**Text to read**
>>

3. Modeling and experimental results
The three modeling studies will be discussed individually, and when appropriate, the complementary experimental results will be presented in parallel. For reference, all numerical parameters for the models are contained in Table 1.
3.1. Effect of protrusion on splitting ratio
The first study focuses on exploring the basic effect of the protrusion on the splitting. Therefore, it begins by modeling the case of no protrusion (R1>300μm). The field profile from this simulation is shown in Figs. 4(a) , and 4(c). Because the transition and the radiation losses are minimal, nearly all of the power is coupled into and confined within the waveguide and negligible power is coupled into the membrane or the cross port (< 4%). Although the thickness of the membrane (2μm) in the coupling region is larger than the wavelength (1550nm) inside the medium, due to the orthogonality of the modes inside the structure, the field is strongly confined within the waveguide [20]. Given that the experimental results showed a nearly 50/50 splitting ratio, a model without a protrusion clearly does not accurately capture the behavior of the device.
Fig. 4 Field profile at the input region (a, b) and in the membrane region (c,d) of a waveguide without (a, c) and with (b, d) a protrusion. In this model a 10° insertion angle was used. As can be seen by comparing parts a) and b), the presence of the protrusion clearly alters the path of the optical field. This deviation results in the splitting of the optical field between the through and the cross ports (part d), which does not occur without the protrusion (part c). e) Coupling percentage for cross and through output waveguides as a function of the input waveguide angle.

<<

**Dataset content**
>>

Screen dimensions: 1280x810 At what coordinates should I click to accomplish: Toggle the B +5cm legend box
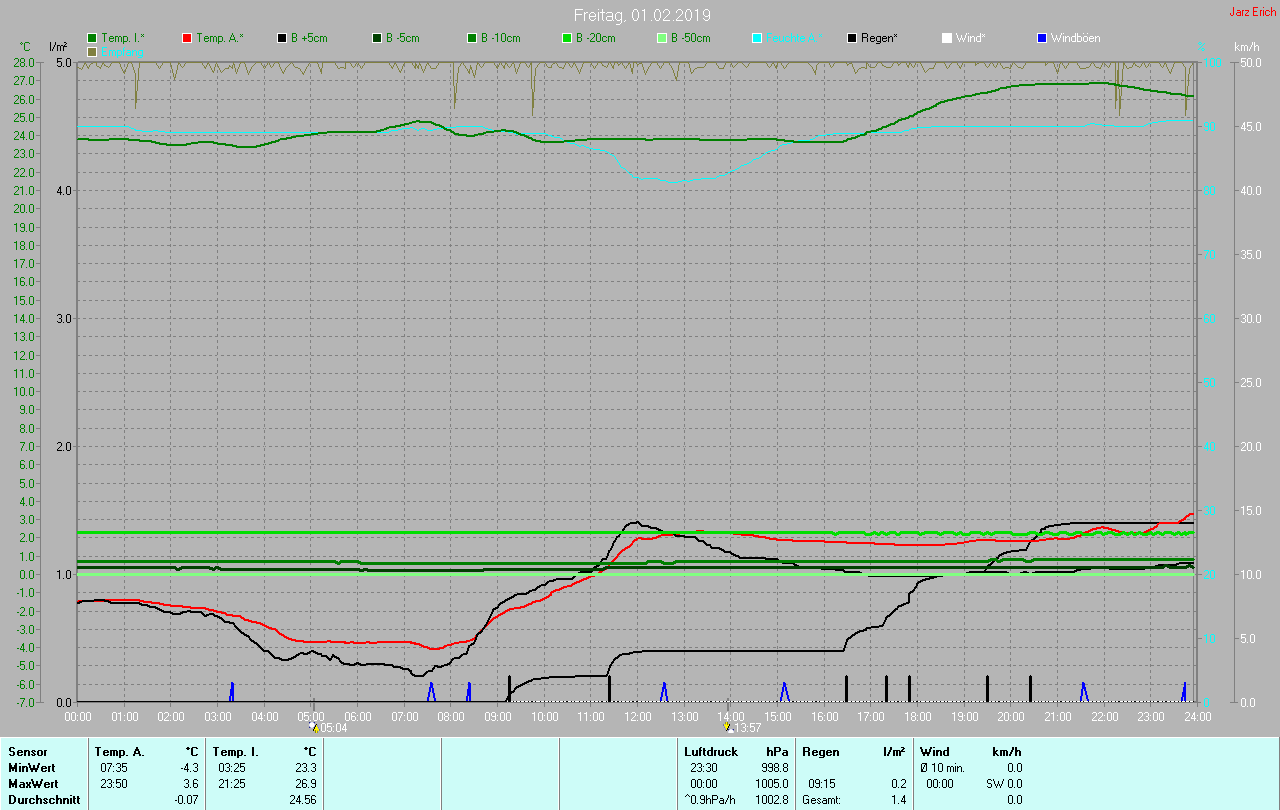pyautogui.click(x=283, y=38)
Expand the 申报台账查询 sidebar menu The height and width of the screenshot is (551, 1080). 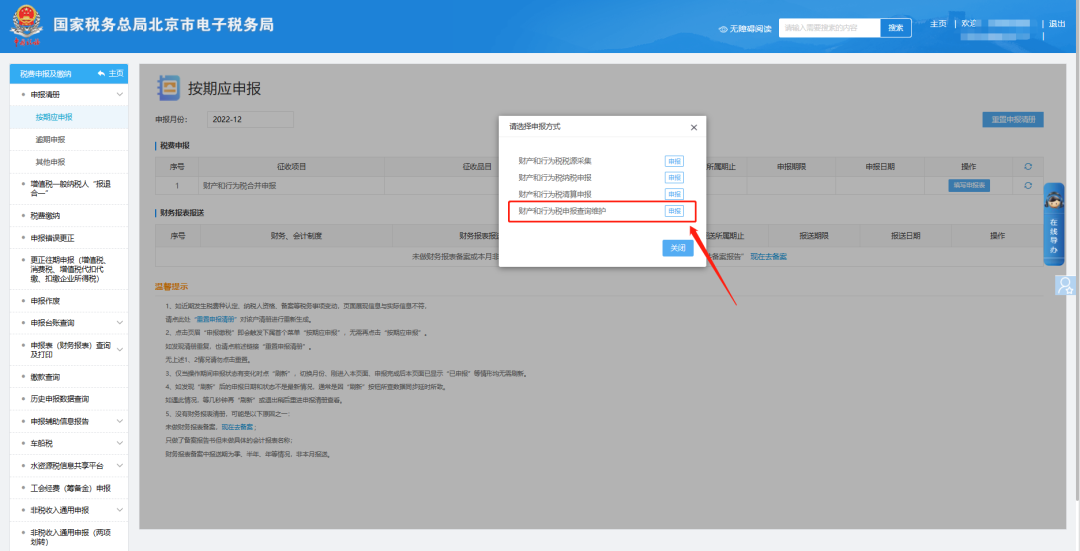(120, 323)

<<

**What to produce**
Pick up the passage on how a protrusion affects the waveguide splitting ratio and extend it from its final sentence.

**Output of the exercise**
When a protrusion is incorporated (R1 = 200μm), a controlled amount of the field is directed into the membrane where it excites propagating modes which subsequently couple into either the cross or bar port (Figs. 4(b), 4(d)). In this scenario, two loss mechanisms are dominant at the protrusion region [21]:
- 1) Waveguide transition loss: Since the propagating light inside the straight waveguide could not be fully expanded in terms of the modes of the curved waveguide, a fraction of light cannot propagate in this region and leaks out.
- 2) Radiation loss: At a bend in the waveguide, the incident angle of rays is greater than the critical angle of the waveguide. Therefore, using a ray optics approach, in a bent waveguide, the leaky modes are supported; however, they are continuously losing power.
Therefore, by controlling the amount of loss at the protrusion, we can achieve the desired coupling ratio.
To further explore the effect of the insertion angle ϕ on the coupling ratio of the silica structures, additional simulations are performed. Figure 4(e) contains these results, showing the effect of input waveguide angle on coupling ratio. From this graph, it is straightforward to conclude that coupling ratio is almost 50/50 at 13°. This behavior is related to the increased loss of the device at the protrusion region which reduces the amount of power in the through port and as a result, the two output powers approach to equal values.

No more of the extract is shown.